Una experiencia íntima y costosa
La cantante programó dos fechas en la capital mexicana como parte de una mini gira conmemorativa por sus 25 años de trayectoria. El concepto apostaba por una experiencia íntima, muy alejada de los grandes estadios. El lugar registró un aforo aproximado de mil 700 personas por noche, con boletos que alcanzaron los 4 mil 500 pesos en las zonas VIP.
Los asistentes comenzaron a ingresar al recinto de la colonia Narvarte desde las 20:00 horas. El ambiente cobró fuerza gracias al show previo de Trendline Utopía. Esta agrupación, integrada por diez artistas entre músicos, vocalistas y bailarinas, interpretó clásicos del pop de los 2000 en español e inglés.
Retraso y euforia en el escenario
El escenario quedó listo para la estrella principal después de 11 minutos de ajustes técnicos. Aunque el concierto debía iniciar a las 21:30 horas, Alizée apareció en el escenario después de las 22:00 horas.
La intérprete francesa abrió el espectáculo con "Alizée L’Alizé", seguida de "Toc de Mac" y "Blonde". El público respondió con entusiasmo desde el principio, pero la energía estalló por completo hasta la cuarta canción. Temas como "Moi… Lolita", "Gourmandises" y "Les Collines (Never Leave You)" desataron la euforia de los asistentes, quienes corearon cada estrofa y replicaron las coreografías más famosas de la artista.
Uno de los momentos más celebrados de la noche ocurrió con "J’en ai marre", tema que puso a bailar a todo el recinto. Alizée también sorprendió al público al interpretar dos canciones en español, incluida la icónica pieza "La isla bonita".
Tres cambios de vestuario y un final abrupto
En el aspecto visual, el espectáculo también apostó por la nostalgia de la época. La cantante realizó tres cambios de vestuario durante la noche. Primero apareció con un vestido blanco con puntos negros y botas brillantes.
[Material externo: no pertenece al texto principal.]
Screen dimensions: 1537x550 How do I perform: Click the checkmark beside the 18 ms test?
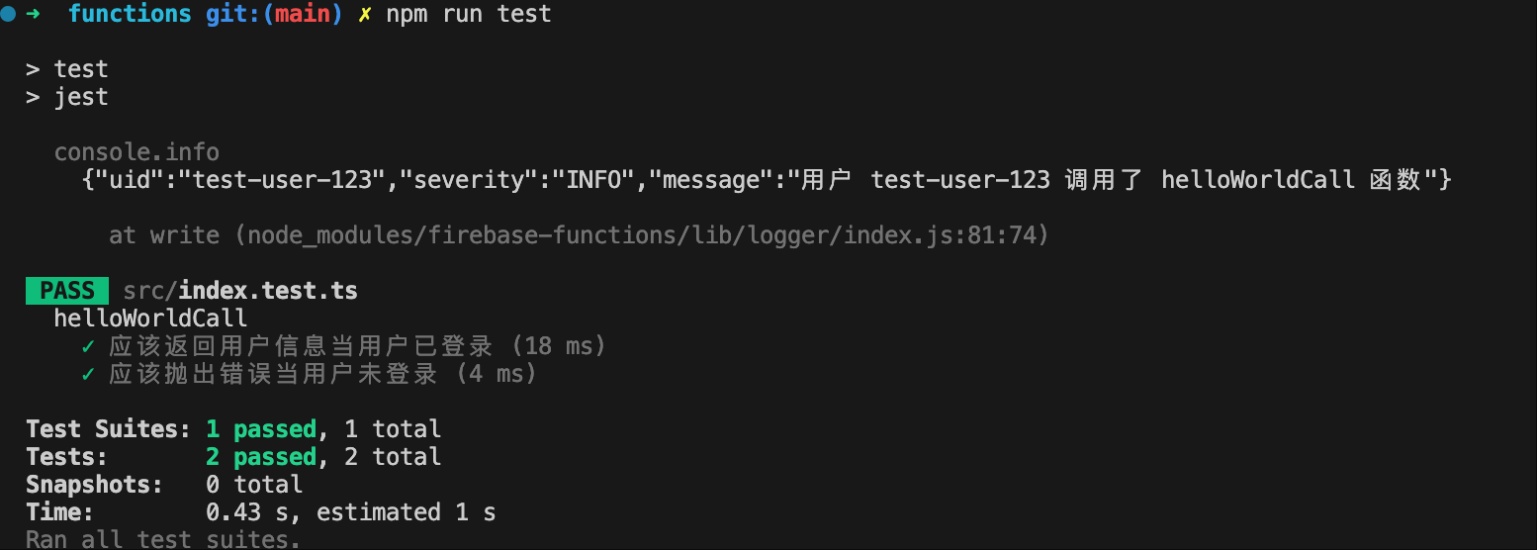pyautogui.click(x=88, y=346)
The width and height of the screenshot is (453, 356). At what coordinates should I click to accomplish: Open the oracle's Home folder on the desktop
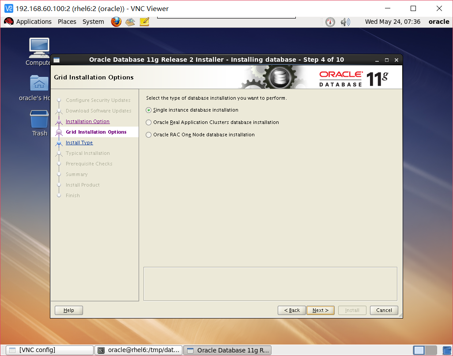tap(39, 83)
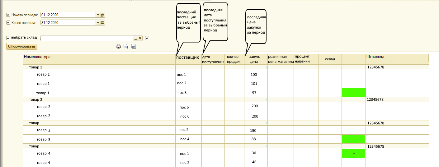Screen dimensions: 439x167
Task: Toggle checkbox right of warehouse field
Action: pos(147,38)
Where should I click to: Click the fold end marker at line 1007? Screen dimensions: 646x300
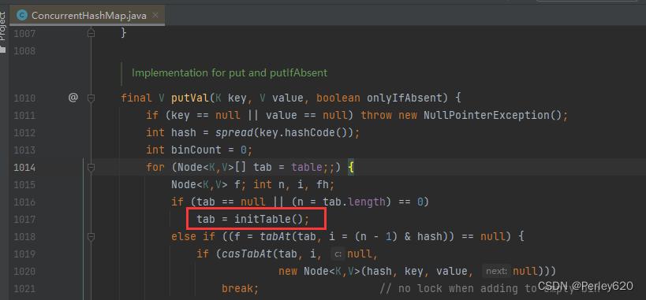tap(91, 33)
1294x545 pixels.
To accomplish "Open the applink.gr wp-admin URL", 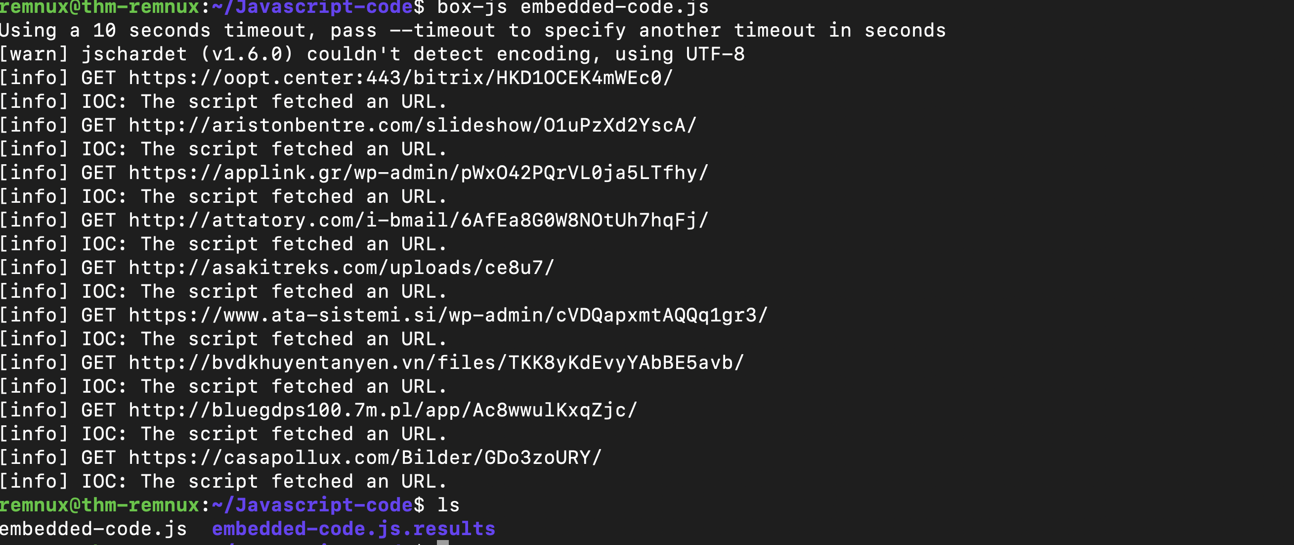I will (x=418, y=173).
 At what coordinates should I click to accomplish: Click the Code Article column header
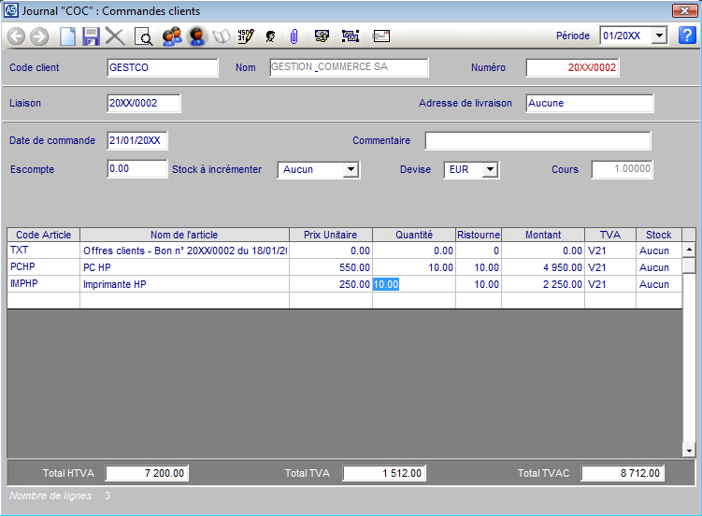44,235
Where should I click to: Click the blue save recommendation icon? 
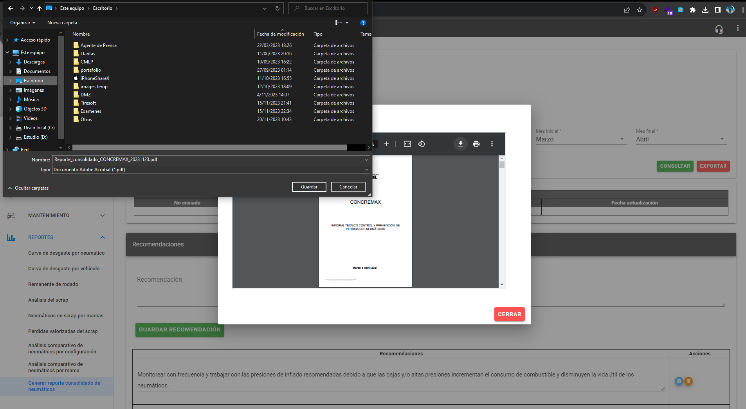(679, 381)
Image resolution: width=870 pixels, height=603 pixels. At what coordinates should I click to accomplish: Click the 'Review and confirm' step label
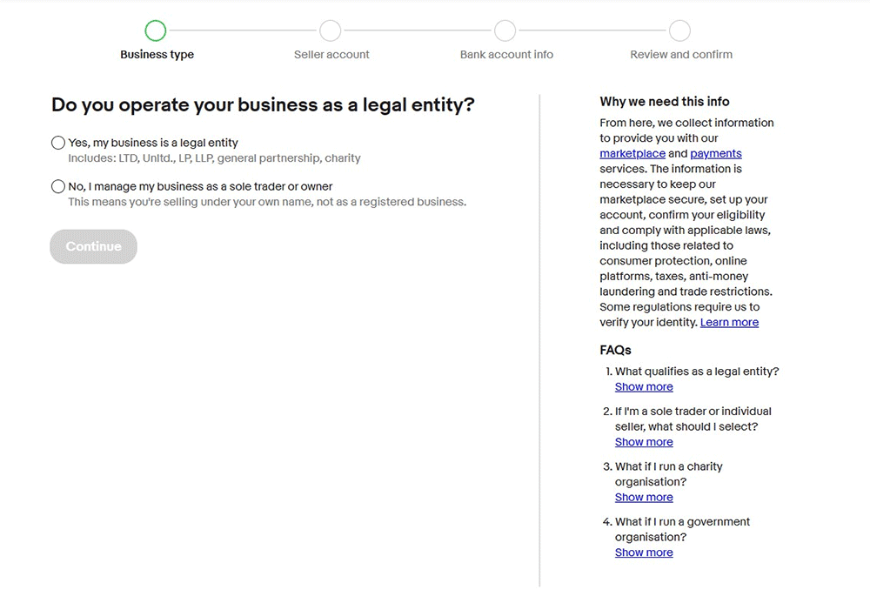(x=681, y=55)

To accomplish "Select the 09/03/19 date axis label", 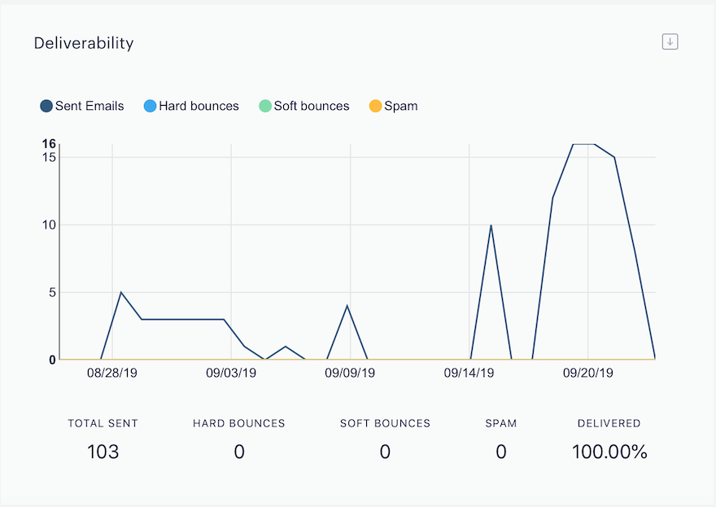I will click(231, 374).
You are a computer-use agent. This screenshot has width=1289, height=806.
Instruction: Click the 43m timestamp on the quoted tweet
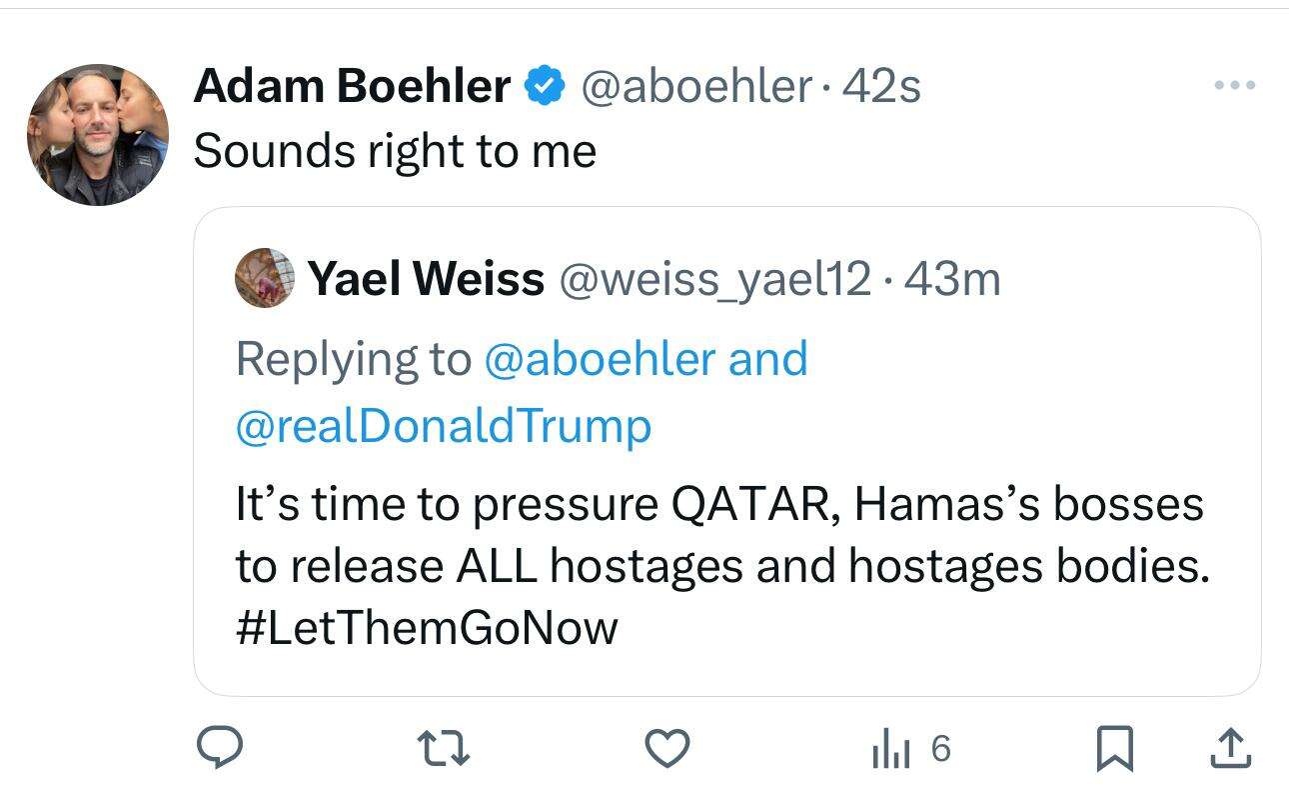click(x=950, y=279)

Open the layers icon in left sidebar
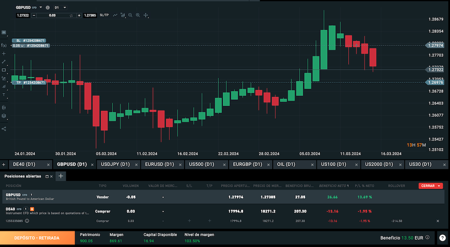pyautogui.click(x=4, y=116)
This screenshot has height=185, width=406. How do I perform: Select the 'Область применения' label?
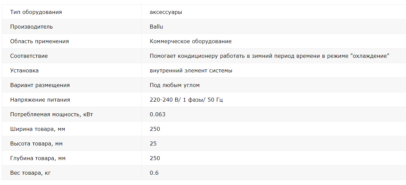[x=39, y=42]
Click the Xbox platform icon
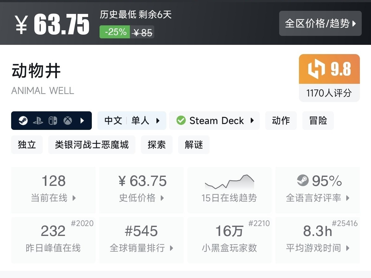 [68, 121]
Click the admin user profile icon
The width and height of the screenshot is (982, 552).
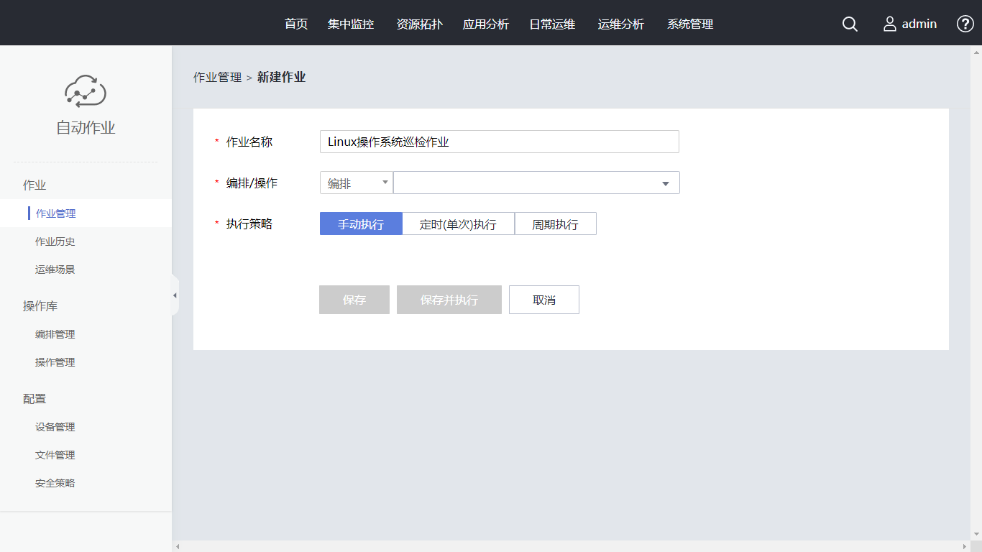click(890, 24)
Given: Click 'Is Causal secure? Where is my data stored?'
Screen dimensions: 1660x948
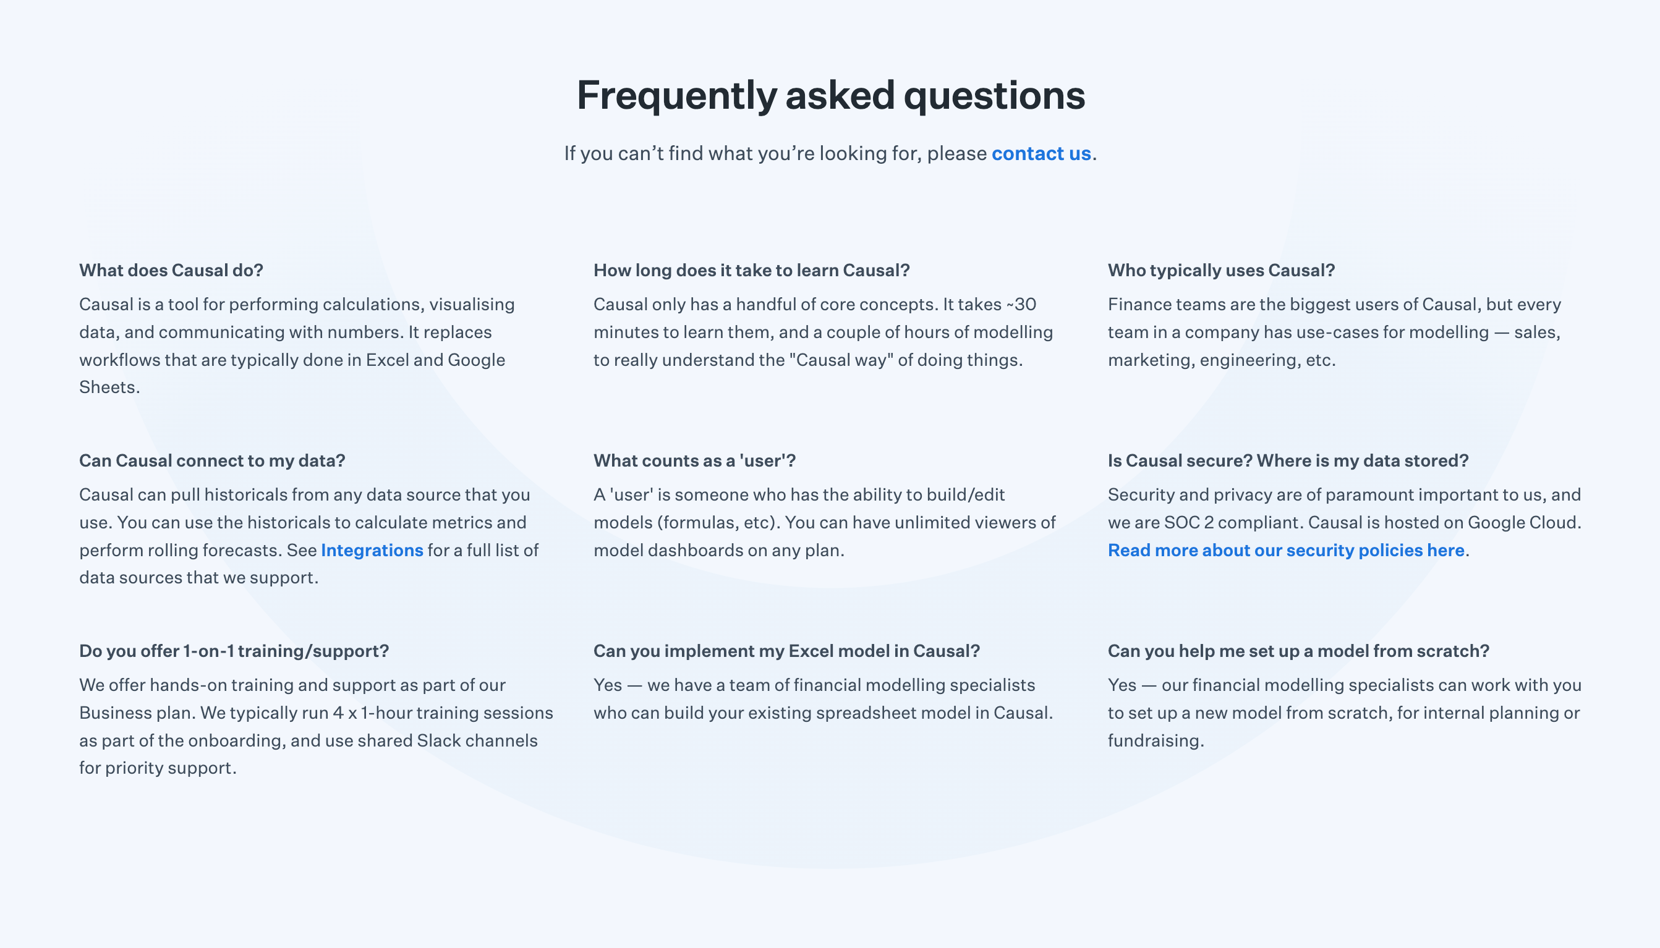Looking at the screenshot, I should (1287, 460).
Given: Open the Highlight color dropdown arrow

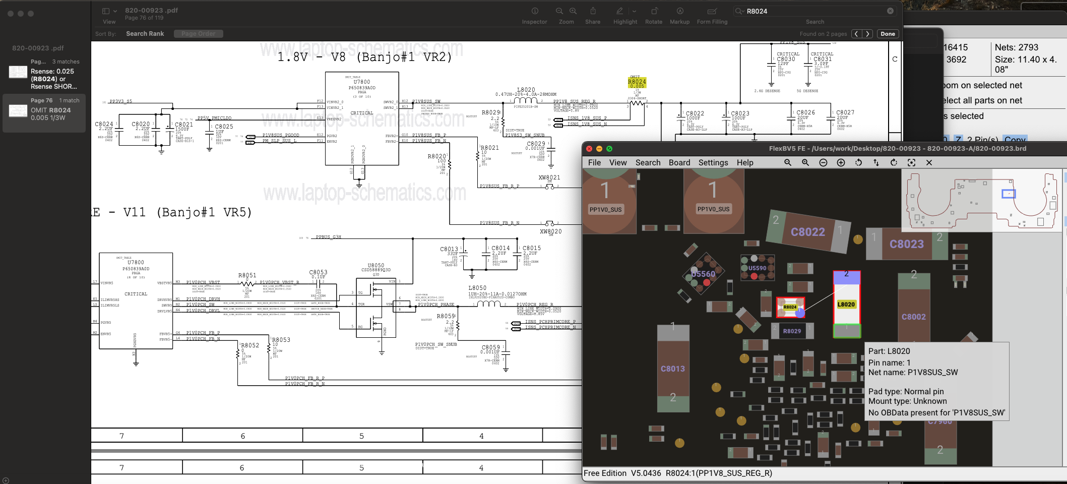Looking at the screenshot, I should (634, 11).
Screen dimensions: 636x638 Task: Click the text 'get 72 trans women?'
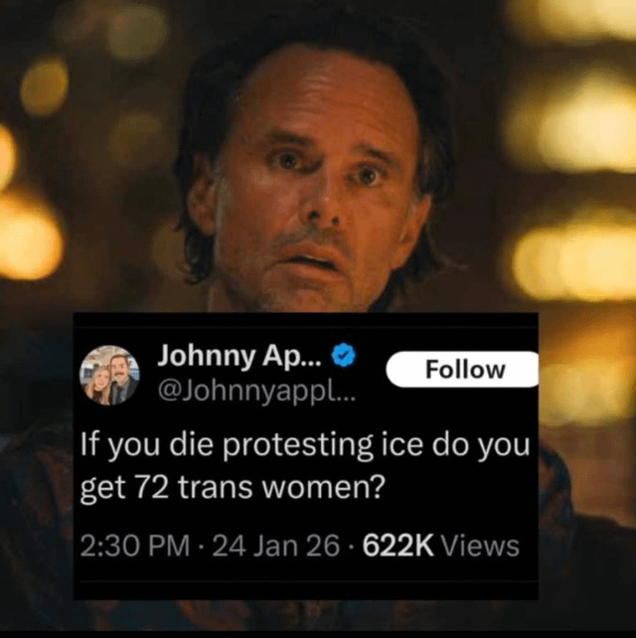233,487
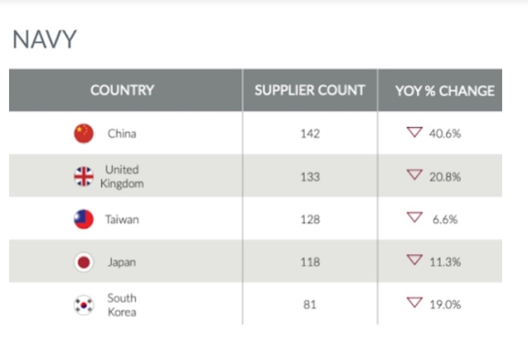This screenshot has height=338, width=528.
Task: Select the COUNTRY column header
Action: [125, 90]
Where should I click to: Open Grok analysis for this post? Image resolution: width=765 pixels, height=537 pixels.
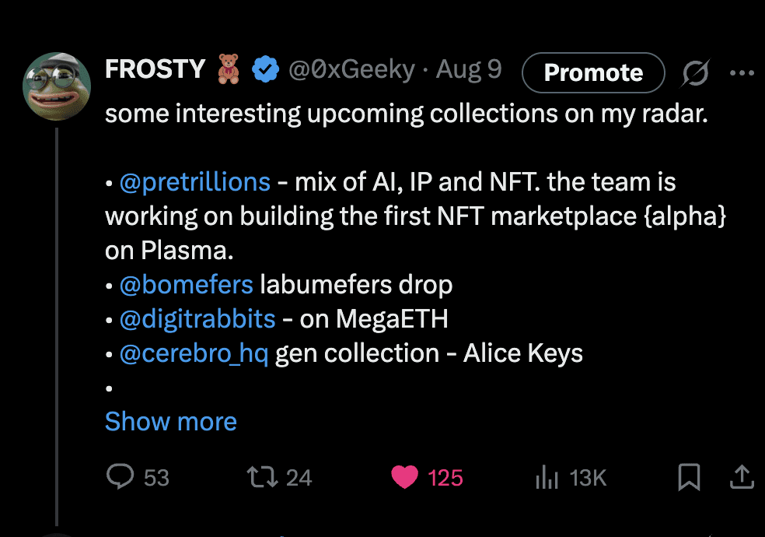pyautogui.click(x=696, y=72)
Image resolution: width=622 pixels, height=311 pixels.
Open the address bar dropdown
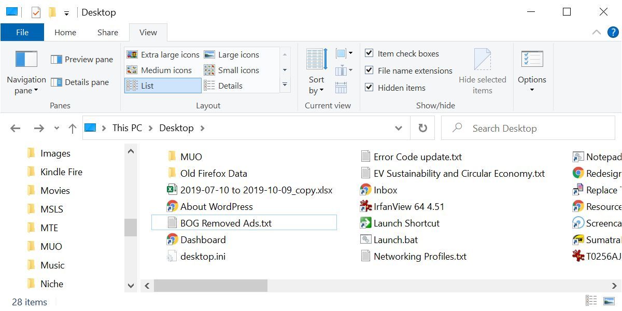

Posteriormente utilizó un vestido negro y finalmente lució un atuendo estampado tipo camisa.
Sus bailarines tuvieron momentos individuales sobre el escenario para lucir su talento. Por su parte, varios fanáticos acudieron disfrazados de personajes como Sailor Moon y Campanita, lo que reforzó el ambiente dosmilero del evento.
Sin embargo, la gran sorpresa de la noche llegó al cierre. El concierto terminó de forma abrupta a las 22:55 horas, es decir, menos de una hora después de haber comenzado. Alizée interpretó únicamente 11 canciones en total. Esta cifra quedó muy por debajo de los cerca de 20 temas que los seguidores esperaban tras la promoción del evento.
El público pidió otra canción entre gritos y aplausos, pero la cantante ya no regresó al escenario. Mientras algunos asistentes compraban playeras, pósters y boletos coleccionables en el puesto de mercancía oficial, otros abandonaban el recinto con la frustración de que el esperado reencuentro duró muy poco.